## TASK BRIEF
Exactly the lines from the one containing "Where should I" through the end of the records must be reproduced; leave out all pictures.

## STORED DATA

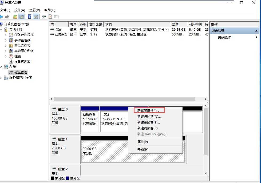This screenshot has height=183, width=261.
Task: Choose 属性(P) in the context menu
Action: [x=143, y=142]
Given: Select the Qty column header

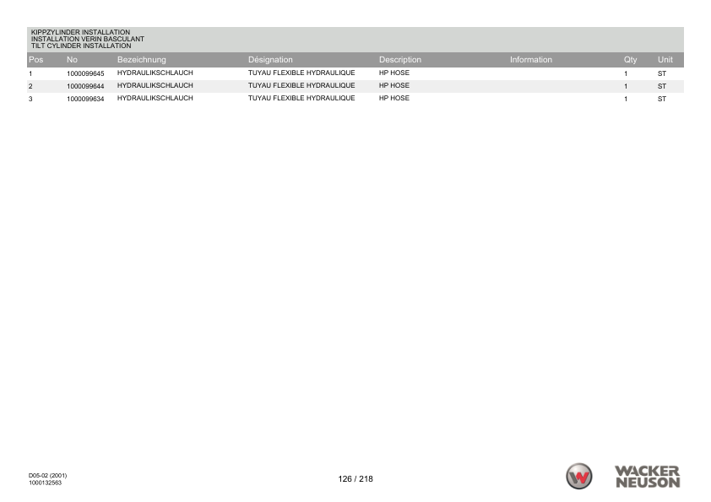Looking at the screenshot, I should pos(630,60).
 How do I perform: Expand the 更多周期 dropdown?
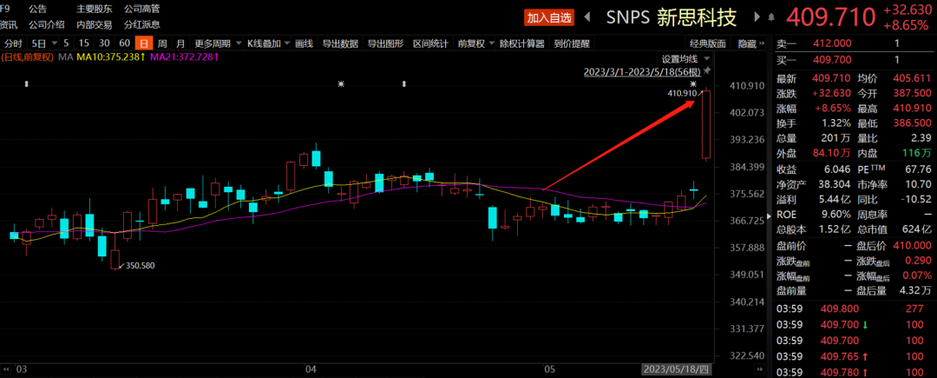218,43
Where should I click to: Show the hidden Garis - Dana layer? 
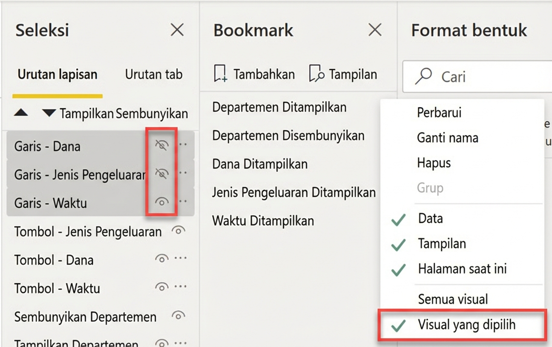click(162, 145)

## EXERCISE SOLUTION
Where should I click to: Show the hidden Garis - Dana layer? 
click(162, 145)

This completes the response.